## TASK:
Reproduce word for word the stretch from the start of the records through the line containing "This screenshot has".

## RECORDS FOR THE TASK:

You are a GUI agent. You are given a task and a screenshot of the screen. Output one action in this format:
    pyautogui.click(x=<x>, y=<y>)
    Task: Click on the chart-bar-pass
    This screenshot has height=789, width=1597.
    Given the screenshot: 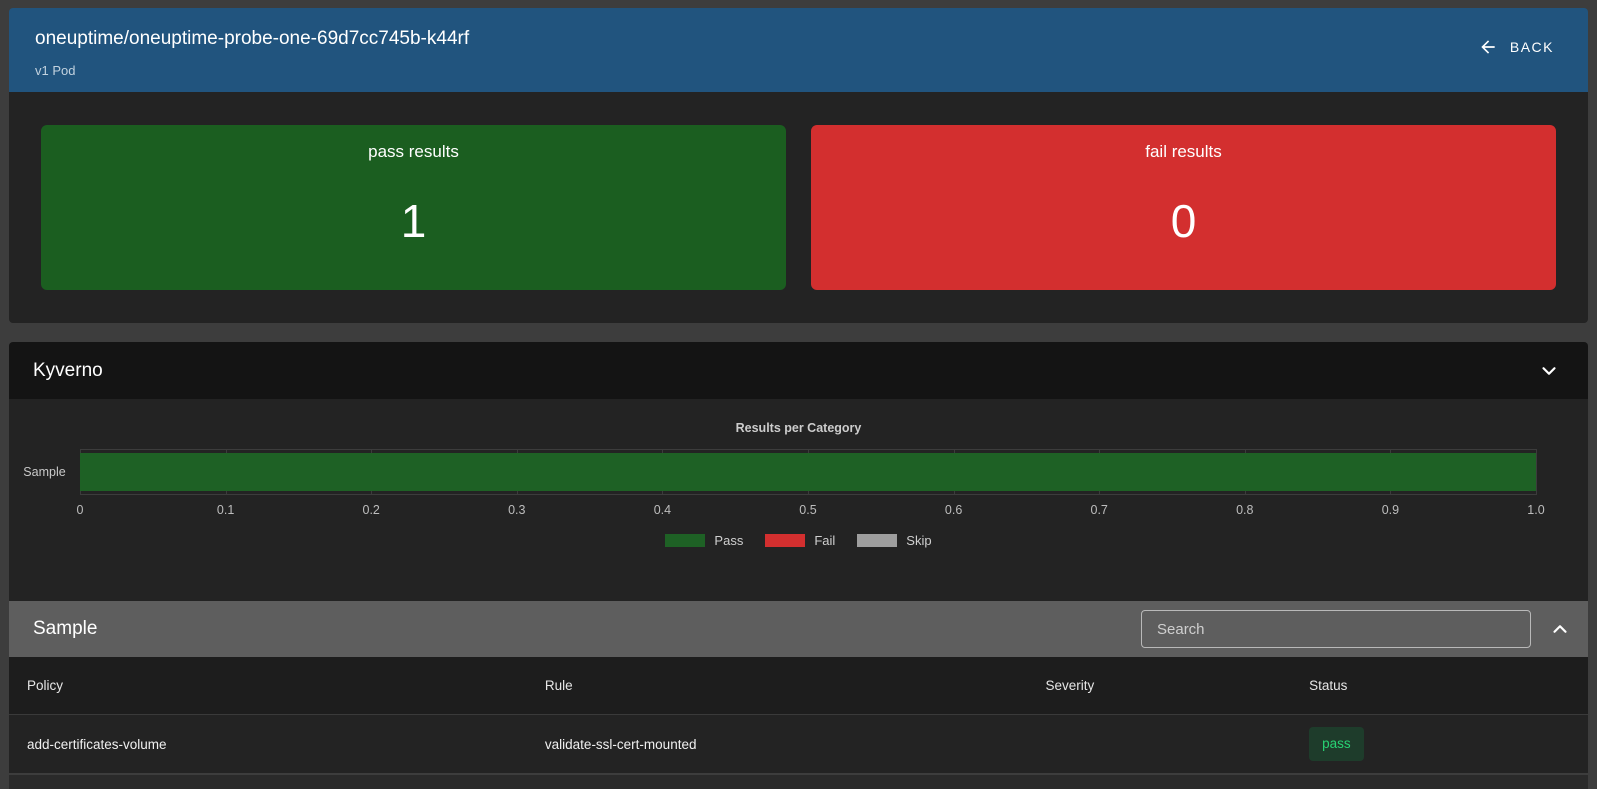 What is the action you would take?
    pyautogui.click(x=808, y=472)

## SOLUTION FOR THIS PROBLEM:
You are a GUI agent. You are given a task and a screenshot of the screen. Output one action in this format:
    pyautogui.click(x=<x>, y=<y>)
    Task: Click on the chart-bar-pass
    This screenshot has height=789, width=1597.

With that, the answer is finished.